1 palm size portion cooked free range chicken, diced or 1 palm size portion salmon, raw and diced

¼ avocado, sliced in thin strips

1 cucumber, sliced finely lengthways

2 x Nori sheets

Note - you can use any fillings you like!!

Optional: 1 tsp Tamari soy sauce or Coconut Amino Sauce (soy free alternative)


1.     Lay Nori sheet out on flat surface (preferably chopping board)

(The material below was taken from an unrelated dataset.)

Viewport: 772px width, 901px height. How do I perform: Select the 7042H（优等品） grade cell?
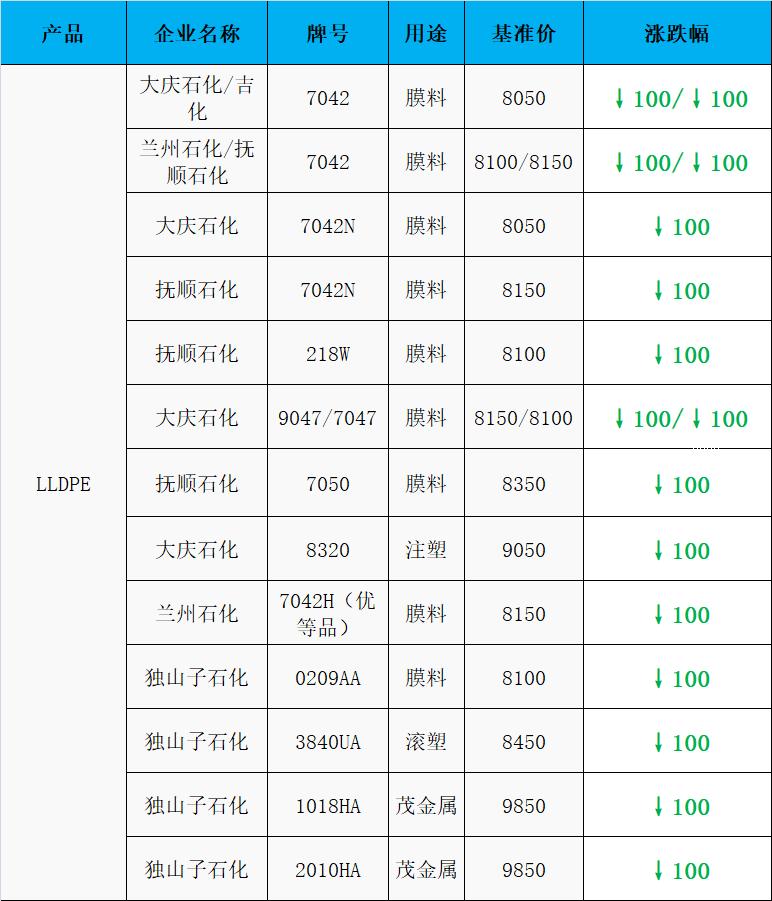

2.     Using a tablespoon or fork, use half your cauliflower rice to create a small, long mound of cauliflower along the end of the Nori sheet closest to you, leaving a 1 cm gap between the edge of the Nori roll and the beginning of the cauliflower portion

3.     Place ½ your portion of chicken or salmon behind the cauliflower mound

4.     Place ½ your portion of cucumber on top of the cauliflower mound

5.     Place ½ your portion of avocado on top of the cucumber

6.     Optional: sprinkle 1 tsp Tamari soy sauce or Coconut Amino Sauce along the mound of sushi ingredients

7.     Use 1 tsp water and sprinkle it along the edge of the Nori sheet furthest away from you (this will help it stick)

8.     Grab the 1cm of Nori sheet closest to you and gently fold up so that it meets the edge of the sushi filling

9.     Add some slight pressure and begin to slowly roll the Nori sheet up, applying equal pressure and guidance along the entire length of the roll.  Keep rolling evenly until you reach the top watered edge of the Nori sheet, which will stick it all together

10.  Ensure the watered edge always remains at the bottom of the roll (eg always touching the surface of your plate or cutting board)

11.  Chop your Nori roll into small pieces, 2 medium sized pieces or enjoy as is.  Make sure you keep your ends pinched with your fingers while eating as things can get a little messy!